In contrast to these approaches, Stott holds up expository preaching which allows the text to control the message being preached. Put another way, an expository sermon draws its structure and message from the text itself. The expositor asks what the main point of a passage is and then seeks to make that the main point of the sermon. The expositor asks how the text communicates that message and then organizes his points and subpoints along those same lines. As Darrell Johnson puts it in The Glory of Preaching:

expository preaching is not about getting a message out of the text; it is about inviting people into the text so that the text can do what only the text can do.

If exposition involves inviting people into the text of Scripture, enabling them to read it for themselves with greater clarity and engagement, then it stands to reason that exposition must begin with reading. Unless the expositor knows how to read the text for himself with clarity and engagement, he cannot hope to help others do the same.

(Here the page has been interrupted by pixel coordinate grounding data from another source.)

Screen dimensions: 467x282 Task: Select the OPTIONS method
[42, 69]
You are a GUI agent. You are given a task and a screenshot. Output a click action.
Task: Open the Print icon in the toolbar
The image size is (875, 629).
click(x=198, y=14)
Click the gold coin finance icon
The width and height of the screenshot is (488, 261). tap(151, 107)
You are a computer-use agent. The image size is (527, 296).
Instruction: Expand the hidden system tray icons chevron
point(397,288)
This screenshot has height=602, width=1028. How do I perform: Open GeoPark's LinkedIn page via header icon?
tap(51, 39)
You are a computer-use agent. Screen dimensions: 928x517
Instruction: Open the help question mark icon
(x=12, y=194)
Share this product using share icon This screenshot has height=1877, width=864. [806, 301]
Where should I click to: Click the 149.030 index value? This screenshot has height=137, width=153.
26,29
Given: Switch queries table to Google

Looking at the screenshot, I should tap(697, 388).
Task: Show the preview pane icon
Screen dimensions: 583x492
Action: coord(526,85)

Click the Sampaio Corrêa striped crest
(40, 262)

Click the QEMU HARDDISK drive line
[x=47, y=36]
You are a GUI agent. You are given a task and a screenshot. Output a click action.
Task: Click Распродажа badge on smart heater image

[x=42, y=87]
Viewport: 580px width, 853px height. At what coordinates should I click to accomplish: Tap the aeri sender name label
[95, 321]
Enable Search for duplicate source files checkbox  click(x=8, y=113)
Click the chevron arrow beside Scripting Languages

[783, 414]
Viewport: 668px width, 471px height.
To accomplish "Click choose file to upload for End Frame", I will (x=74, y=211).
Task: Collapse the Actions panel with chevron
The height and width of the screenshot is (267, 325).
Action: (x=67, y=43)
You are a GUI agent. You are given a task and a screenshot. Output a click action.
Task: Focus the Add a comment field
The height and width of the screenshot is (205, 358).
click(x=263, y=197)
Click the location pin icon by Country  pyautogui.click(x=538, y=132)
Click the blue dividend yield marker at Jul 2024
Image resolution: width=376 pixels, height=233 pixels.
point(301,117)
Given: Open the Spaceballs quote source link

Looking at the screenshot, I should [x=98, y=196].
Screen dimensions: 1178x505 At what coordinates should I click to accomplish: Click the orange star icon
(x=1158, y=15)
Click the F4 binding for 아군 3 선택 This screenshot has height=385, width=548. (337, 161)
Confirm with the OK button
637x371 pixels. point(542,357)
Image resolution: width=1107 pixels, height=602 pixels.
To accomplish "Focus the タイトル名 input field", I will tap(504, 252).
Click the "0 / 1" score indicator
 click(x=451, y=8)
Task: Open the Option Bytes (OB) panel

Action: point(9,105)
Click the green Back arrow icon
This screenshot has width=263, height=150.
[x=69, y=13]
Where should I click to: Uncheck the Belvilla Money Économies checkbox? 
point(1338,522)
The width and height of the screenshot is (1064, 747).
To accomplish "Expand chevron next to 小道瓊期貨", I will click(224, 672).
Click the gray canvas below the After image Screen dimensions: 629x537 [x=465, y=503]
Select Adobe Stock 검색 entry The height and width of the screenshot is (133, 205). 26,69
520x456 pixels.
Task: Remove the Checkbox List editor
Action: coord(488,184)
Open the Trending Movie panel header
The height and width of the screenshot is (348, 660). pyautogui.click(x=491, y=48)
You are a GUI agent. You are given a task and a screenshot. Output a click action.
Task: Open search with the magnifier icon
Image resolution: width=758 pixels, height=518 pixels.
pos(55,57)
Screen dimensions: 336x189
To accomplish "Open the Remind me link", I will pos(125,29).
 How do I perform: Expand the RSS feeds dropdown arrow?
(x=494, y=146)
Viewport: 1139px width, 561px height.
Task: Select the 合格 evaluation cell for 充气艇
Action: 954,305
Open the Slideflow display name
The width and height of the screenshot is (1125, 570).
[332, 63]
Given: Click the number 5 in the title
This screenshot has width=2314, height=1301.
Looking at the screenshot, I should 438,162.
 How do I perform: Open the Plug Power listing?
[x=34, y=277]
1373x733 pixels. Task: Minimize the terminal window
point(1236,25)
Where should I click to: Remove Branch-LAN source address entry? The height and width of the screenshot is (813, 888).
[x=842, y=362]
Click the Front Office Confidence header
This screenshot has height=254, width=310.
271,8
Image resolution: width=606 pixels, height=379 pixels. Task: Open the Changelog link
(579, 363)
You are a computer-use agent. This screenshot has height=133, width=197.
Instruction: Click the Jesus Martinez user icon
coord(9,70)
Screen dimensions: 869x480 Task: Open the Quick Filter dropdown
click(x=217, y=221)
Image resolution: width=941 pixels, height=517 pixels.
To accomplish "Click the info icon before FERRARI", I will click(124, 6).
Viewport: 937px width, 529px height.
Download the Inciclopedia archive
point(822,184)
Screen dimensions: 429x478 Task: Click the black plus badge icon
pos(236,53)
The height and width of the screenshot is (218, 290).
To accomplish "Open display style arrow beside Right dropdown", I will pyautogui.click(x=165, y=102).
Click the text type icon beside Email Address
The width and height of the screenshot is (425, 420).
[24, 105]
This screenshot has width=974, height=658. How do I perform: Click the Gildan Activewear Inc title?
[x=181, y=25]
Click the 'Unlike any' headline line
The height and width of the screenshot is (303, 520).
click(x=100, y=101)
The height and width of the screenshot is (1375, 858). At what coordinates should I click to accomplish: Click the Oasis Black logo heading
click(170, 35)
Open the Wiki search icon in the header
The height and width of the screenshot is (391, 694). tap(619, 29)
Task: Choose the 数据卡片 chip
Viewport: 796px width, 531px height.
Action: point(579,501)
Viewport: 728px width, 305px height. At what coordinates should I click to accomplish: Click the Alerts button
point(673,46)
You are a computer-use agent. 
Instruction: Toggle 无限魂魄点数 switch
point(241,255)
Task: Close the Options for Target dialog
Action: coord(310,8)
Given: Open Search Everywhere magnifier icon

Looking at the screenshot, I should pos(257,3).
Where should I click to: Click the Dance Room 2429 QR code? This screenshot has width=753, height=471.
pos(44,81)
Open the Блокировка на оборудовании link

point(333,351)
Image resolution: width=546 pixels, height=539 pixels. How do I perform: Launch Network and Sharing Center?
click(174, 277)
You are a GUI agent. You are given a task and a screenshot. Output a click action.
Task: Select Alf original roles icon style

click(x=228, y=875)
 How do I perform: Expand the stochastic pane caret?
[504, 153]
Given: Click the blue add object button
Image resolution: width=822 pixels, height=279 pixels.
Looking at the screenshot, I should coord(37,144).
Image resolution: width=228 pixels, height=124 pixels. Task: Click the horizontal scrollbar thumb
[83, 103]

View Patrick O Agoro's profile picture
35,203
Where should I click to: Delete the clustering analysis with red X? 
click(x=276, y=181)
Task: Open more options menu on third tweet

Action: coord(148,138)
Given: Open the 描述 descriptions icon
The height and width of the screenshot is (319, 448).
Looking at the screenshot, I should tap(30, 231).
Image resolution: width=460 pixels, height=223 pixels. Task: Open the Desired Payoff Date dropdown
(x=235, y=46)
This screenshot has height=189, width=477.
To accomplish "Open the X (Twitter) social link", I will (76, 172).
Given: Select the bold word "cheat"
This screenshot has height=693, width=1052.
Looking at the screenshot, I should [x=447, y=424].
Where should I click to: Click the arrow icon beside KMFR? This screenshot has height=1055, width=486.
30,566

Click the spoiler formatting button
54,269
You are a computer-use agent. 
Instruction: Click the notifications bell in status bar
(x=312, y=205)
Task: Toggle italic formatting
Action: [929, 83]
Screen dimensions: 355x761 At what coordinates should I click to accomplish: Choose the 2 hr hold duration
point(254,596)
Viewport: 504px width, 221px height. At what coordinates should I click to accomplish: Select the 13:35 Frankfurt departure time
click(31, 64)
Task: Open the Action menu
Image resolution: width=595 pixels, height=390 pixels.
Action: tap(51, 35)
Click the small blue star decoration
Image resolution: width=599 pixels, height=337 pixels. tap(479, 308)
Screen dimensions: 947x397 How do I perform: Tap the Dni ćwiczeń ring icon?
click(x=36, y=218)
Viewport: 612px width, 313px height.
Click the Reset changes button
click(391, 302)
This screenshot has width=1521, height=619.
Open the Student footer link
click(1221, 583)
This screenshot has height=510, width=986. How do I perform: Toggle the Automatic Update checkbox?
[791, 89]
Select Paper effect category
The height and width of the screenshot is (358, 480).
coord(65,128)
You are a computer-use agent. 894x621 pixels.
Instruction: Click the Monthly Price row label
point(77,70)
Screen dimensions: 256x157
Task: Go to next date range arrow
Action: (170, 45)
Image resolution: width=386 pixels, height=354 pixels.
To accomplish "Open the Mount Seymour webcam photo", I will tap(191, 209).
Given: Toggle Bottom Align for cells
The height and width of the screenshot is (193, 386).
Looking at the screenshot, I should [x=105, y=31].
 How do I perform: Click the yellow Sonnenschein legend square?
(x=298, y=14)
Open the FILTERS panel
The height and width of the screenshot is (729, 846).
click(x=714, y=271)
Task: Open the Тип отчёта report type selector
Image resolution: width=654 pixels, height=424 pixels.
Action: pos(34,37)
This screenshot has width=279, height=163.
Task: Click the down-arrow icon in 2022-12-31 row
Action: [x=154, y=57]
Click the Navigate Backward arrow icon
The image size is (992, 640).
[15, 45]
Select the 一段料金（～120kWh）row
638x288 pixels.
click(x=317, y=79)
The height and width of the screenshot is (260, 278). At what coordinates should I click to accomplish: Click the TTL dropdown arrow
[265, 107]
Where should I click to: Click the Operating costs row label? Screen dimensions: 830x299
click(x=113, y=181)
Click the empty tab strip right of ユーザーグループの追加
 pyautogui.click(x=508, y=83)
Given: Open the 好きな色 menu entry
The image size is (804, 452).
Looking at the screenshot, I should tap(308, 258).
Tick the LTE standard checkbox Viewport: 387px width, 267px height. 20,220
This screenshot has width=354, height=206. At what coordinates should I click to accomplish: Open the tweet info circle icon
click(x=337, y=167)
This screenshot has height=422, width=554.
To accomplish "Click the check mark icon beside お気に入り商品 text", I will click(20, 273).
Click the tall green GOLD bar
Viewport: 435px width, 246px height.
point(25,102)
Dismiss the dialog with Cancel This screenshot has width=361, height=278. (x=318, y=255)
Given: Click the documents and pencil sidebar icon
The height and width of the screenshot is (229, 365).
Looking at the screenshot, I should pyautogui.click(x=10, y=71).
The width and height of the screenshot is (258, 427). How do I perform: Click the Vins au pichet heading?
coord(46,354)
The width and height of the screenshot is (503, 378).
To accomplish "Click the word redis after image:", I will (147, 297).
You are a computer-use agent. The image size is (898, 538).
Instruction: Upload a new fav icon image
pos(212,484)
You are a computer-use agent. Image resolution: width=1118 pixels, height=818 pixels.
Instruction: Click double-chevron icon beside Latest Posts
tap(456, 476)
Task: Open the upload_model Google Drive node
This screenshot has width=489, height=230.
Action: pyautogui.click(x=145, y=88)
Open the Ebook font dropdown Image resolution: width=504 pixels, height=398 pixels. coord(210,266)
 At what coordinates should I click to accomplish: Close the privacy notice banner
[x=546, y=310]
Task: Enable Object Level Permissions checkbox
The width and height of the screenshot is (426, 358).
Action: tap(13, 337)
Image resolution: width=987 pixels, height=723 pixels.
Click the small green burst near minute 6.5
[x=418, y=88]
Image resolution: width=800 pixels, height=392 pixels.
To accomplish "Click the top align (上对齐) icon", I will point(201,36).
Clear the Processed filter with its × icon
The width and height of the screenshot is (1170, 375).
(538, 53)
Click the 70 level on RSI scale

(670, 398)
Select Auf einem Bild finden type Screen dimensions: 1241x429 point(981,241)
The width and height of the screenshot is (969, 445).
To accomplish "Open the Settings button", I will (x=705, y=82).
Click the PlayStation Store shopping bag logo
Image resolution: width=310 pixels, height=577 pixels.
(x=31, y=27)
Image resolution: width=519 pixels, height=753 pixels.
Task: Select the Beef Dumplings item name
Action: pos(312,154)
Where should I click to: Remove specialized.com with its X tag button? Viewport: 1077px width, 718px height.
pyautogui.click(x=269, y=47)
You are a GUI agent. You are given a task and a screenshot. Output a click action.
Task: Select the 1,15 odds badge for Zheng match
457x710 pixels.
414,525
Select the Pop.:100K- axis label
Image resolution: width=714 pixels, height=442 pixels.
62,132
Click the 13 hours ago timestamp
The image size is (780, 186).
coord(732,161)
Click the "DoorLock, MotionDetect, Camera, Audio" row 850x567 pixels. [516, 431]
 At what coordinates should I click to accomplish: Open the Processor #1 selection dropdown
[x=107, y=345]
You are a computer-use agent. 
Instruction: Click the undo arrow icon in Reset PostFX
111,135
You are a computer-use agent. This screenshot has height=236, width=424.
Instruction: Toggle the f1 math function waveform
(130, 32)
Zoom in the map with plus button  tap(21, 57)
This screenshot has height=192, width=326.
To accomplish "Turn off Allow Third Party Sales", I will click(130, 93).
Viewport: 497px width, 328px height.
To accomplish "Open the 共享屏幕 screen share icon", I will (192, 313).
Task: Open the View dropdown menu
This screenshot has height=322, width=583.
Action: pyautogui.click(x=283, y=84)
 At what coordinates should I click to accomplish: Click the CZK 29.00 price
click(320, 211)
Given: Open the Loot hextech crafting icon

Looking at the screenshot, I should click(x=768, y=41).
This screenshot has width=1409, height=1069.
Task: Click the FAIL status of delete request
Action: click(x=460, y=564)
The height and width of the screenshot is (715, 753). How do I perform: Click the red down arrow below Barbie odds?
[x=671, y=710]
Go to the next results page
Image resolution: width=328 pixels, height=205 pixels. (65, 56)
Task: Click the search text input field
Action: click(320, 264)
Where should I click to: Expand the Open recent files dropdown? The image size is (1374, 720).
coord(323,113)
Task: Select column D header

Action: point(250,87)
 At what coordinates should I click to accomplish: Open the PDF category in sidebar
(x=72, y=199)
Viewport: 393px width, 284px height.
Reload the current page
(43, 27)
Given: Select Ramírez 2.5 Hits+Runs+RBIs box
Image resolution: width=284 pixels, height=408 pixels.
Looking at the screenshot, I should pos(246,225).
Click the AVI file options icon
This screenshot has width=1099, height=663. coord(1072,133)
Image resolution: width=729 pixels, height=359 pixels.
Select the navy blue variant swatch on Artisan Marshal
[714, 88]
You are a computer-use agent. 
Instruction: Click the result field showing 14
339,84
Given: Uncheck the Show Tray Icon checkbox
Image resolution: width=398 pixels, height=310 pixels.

With Accordance, it is ridiculously easy to branch out from the text to dig into all kinds of helpful tools and study aids, but all of that digging must come after a unified reading of the text—even multiple readings. Otherwise, genuine exposition becomes impossible. If you want to avoid obscuring the text of the Bible with a “ragbag of miscellaneous thoughts,” develop the discipline of reading the text as the first step to meaningful exposition.